START Dataset records

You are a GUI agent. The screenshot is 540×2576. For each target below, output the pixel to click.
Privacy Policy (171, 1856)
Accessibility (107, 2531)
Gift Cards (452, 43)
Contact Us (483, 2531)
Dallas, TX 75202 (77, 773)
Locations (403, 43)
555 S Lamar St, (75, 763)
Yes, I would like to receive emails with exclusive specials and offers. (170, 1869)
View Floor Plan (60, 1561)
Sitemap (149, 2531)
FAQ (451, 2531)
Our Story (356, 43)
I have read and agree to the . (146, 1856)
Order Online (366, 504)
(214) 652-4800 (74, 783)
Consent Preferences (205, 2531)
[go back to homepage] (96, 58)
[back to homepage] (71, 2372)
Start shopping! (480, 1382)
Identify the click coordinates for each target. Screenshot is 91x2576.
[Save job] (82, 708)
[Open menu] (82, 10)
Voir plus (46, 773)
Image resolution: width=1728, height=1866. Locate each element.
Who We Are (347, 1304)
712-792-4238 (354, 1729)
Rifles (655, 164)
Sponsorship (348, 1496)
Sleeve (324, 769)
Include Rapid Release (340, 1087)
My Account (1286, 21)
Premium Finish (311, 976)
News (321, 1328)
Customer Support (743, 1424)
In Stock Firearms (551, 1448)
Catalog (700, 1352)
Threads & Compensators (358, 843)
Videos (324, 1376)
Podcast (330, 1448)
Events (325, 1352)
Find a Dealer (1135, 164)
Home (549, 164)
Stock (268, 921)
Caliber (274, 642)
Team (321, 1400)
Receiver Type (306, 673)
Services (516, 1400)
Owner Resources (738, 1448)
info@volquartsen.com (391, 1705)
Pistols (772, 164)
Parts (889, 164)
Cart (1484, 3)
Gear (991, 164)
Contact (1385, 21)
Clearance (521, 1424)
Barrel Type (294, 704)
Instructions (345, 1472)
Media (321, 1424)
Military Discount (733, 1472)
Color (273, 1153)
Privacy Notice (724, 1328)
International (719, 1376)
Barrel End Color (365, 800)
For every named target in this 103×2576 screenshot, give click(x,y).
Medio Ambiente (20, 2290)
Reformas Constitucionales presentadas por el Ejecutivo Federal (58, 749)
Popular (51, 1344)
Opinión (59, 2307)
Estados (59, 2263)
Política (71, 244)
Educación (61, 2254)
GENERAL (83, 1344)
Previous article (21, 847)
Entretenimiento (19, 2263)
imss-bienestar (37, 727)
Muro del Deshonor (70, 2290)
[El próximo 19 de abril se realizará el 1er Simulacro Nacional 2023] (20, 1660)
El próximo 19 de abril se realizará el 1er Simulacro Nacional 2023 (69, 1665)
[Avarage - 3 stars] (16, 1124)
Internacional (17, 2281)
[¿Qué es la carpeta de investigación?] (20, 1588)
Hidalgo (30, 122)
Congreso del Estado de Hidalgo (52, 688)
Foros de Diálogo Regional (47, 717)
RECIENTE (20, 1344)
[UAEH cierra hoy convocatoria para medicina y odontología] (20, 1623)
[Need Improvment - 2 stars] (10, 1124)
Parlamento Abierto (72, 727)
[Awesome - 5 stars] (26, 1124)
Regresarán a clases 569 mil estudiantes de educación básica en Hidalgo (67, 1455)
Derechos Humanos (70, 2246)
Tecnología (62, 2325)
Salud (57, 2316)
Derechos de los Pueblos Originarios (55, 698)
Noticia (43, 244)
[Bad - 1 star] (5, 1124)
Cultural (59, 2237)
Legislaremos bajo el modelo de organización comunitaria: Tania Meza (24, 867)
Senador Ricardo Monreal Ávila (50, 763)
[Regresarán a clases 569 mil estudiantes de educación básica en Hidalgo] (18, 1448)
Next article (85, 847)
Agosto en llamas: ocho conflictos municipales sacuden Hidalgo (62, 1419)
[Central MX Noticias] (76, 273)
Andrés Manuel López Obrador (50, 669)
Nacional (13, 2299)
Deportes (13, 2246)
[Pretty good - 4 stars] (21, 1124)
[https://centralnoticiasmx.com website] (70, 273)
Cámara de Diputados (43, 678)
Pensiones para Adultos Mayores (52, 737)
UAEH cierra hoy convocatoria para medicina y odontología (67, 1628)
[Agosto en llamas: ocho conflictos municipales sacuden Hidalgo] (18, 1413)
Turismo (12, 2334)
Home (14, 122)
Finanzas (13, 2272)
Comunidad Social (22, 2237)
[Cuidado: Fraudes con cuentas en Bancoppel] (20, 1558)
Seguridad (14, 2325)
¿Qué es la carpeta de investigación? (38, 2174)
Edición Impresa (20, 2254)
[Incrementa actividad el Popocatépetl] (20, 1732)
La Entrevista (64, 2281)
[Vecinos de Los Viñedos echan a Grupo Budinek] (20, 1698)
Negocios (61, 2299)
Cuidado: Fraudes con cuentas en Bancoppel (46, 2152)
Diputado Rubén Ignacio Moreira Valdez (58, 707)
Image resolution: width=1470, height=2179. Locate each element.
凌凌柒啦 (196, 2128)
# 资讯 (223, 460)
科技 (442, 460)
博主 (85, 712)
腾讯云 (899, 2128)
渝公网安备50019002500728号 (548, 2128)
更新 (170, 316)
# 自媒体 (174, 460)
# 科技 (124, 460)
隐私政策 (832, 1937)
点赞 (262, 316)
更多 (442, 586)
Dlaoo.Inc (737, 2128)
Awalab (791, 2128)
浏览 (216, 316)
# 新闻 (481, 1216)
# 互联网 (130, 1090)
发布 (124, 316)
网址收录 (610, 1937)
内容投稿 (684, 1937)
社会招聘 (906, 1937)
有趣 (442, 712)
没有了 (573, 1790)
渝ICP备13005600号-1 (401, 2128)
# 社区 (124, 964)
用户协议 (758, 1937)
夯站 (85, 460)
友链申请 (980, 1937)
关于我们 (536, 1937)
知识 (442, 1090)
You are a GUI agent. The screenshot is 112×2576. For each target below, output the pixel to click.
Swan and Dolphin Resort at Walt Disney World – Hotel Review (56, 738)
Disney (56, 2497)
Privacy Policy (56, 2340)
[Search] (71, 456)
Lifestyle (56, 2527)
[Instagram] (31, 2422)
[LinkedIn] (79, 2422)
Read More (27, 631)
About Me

END Dataset records

Your objective: Please copy all of the records above line for line, changing nothing.

Written solution:
You are a GUI agent. The screenshot is 540×2576. For each target below, output the pixel to click.
Privacy Policy (171, 1856)
Accessibility (107, 2531)
Gift Cards (452, 43)
Contact Us (483, 2531)
Dallas, TX 75202 (77, 773)
Locations (403, 43)
555 S Lamar St, (75, 763)
Yes, I would like to receive emails with exclusive specials and offers. (170, 1869)
View Floor Plan (60, 1561)
Sitemap (149, 2531)
FAQ (451, 2531)
Our Story (356, 43)
I have read and agree to the . (146, 1856)
Order Online (366, 504)
(214) 652-4800 (74, 783)
Consent Preferences (205, 2531)
[go back to homepage] (96, 58)
[back to homepage] (71, 2372)
Start shopping! (480, 1382)
Identify the click coordinates for each target. Screenshot is 91x2576.
[Save job] (82, 708)
[Open menu] (82, 10)
Voir plus (46, 773)
Image resolution: width=1728, height=1866. Locate each element.
Who We Are (347, 1304)
712-792-4238 (354, 1729)
Rifles (655, 164)
Sponsorship (348, 1496)
Sleeve (324, 769)
Include Rapid Release (340, 1087)
My Account (1286, 21)
Premium Finish (311, 976)
News (321, 1328)
Customer Support (743, 1424)
In Stock Firearms (551, 1448)
Catalog (700, 1352)
Threads & Compensators (358, 843)
Videos (324, 1376)
Podcast (330, 1448)
Events (325, 1352)
Find a Dealer (1135, 164)
Home (549, 164)
Stock (268, 921)
Caliber (274, 642)
Team (321, 1400)
Receiver Type (306, 673)
Services (516, 1400)
Owner Resources (738, 1448)
info@volquartsen.com (391, 1705)
Pistols (772, 164)
Parts (889, 164)
Cart (1484, 3)
Gear (991, 164)
Contact (1385, 21)
Clearance (521, 1424)
Barrel Type (294, 704)
Instructions (345, 1472)
Media (321, 1424)
Military Discount (733, 1472)
Color (273, 1153)
Privacy Notice (724, 1328)
International (719, 1376)
Barrel End Color (365, 800)
For every named target in this 103×2576 screenshot, give click(x,y).
Medio Ambiente (20, 2290)
Reformas Constitucionales presentadas por el Ejecutivo Federal (58, 749)
Popular (51, 1344)
Opinión (59, 2307)
Estados (59, 2263)
Política (71, 244)
Educación (61, 2254)
GENERAL (83, 1344)
Previous article (21, 847)
Entretenimiento (19, 2263)
imss-bienestar (37, 727)
Muro del Deshonor (70, 2290)
[El próximo 19 de abril se realizará el 1er Simulacro Nacional 2023] (20, 1660)
El próximo 19 de abril se realizará el 1er Simulacro Nacional 2023 (69, 1665)
[Avarage - 3 stars] (16, 1124)
Internacional (17, 2281)
[¿Qué es la carpeta de investigación?] (20, 1588)
Hidalgo (30, 122)
Congreso del Estado de Hidalgo (52, 688)
Foros de Diálogo Regional (47, 717)
RECIENTE (20, 1344)
[UAEH cierra hoy convocatoria para medicina y odontología] (20, 1623)
[Need Improvment - 2 stars] (10, 1124)
Parlamento Abierto (72, 727)
[Awesome - 5 stars] (26, 1124)
Regresarán a clases 569 mil estudiantes de educación básica en Hidalgo (67, 1455)
Derechos Humanos (70, 2246)
Tecnología (62, 2325)
Salud (57, 2316)
Derechos de los Pueblos Originarios (55, 698)
Noticia (43, 244)
[Bad - 1 star] (5, 1124)
Cultural (59, 2237)
Legislaremos bajo el modelo de organización comunitaria: Tania Meza (24, 867)
Senador Ricardo Monreal Ávila (50, 763)
[Regresarán a clases 569 mil estudiantes de educación básica en Hidalgo] (18, 1448)
Next article (85, 847)
Agosto en llamas: ocho conflictos municipales sacuden Hidalgo (62, 1419)
[Central MX Noticias] (76, 273)
Andrés Manuel López Obrador (50, 669)
Nacional (13, 2299)
Deportes (13, 2246)
[Pretty good - 4 stars] (21, 1124)
[https://centralnoticiasmx.com website] (70, 273)
Cámara de Diputados (43, 678)
Pensiones para Adultos Mayores (52, 737)
UAEH cierra hoy convocatoria para medicina y odontología (67, 1628)
[Agosto en llamas: ocho conflictos municipales sacuden Hidalgo] (18, 1413)
Turismo (12, 2334)
Home (14, 122)
Finanzas (13, 2272)
Comunidad Social (22, 2237)
[Cuidado: Fraudes con cuentas en Bancoppel] (20, 1558)
Seguridad (14, 2325)
¿Qué es la carpeta de investigación? (38, 2174)
Edición Impresa (20, 2254)
[Incrementa actividad el Popocatépetl] (20, 1732)
La Entrevista (64, 2281)
[Vecinos de Los Viñedos echan a Grupo Budinek] (20, 1698)
Negocios (61, 2299)
Cuidado: Fraudes con cuentas en Bancoppel (46, 2152)
Diputado Rubén Ignacio Moreira Valdez (58, 707)
Image resolution: width=1470, height=2179. Locate each element.
凌凌柒啦 (196, 2128)
# 资讯 (223, 460)
科技 (442, 460)
博主 (85, 712)
腾讯云 (899, 2128)
渝公网安备50019002500728号 (548, 2128)
更新 (170, 316)
# 自媒体 (174, 460)
# 科技 (124, 460)
隐私政策 (832, 1937)
点赞 (262, 316)
更多 (442, 586)
Dlaoo.Inc (737, 2128)
Awalab (791, 2128)
浏览 (216, 316)
# 新闻 (481, 1216)
# 互联网 (130, 1090)
发布 (124, 316)
网址收录 (610, 1937)
内容投稿 (684, 1937)
社会招聘 (906, 1937)
有趣 (442, 712)
没有了 (573, 1790)
渝ICP备13005600号-1 (401, 2128)
# 社区 (124, 964)
用户协议 (758, 1937)
夯站 (85, 460)
友链申请 (980, 1937)
关于我们 (536, 1937)
知识 (442, 1090)
You are a GUI agent. The screenshot is 112×2576. For each target below, output the pixel to click.
Swan and Dolphin Resort at Walt Disney World – Hotel Review (56, 738)
Disney (56, 2497)
Privacy Policy (56, 2340)
[Search] (71, 456)
Lifestyle (56, 2527)
[Instagram] (31, 2422)
[LinkedIn] (79, 2422)
Read More (27, 631)
About Me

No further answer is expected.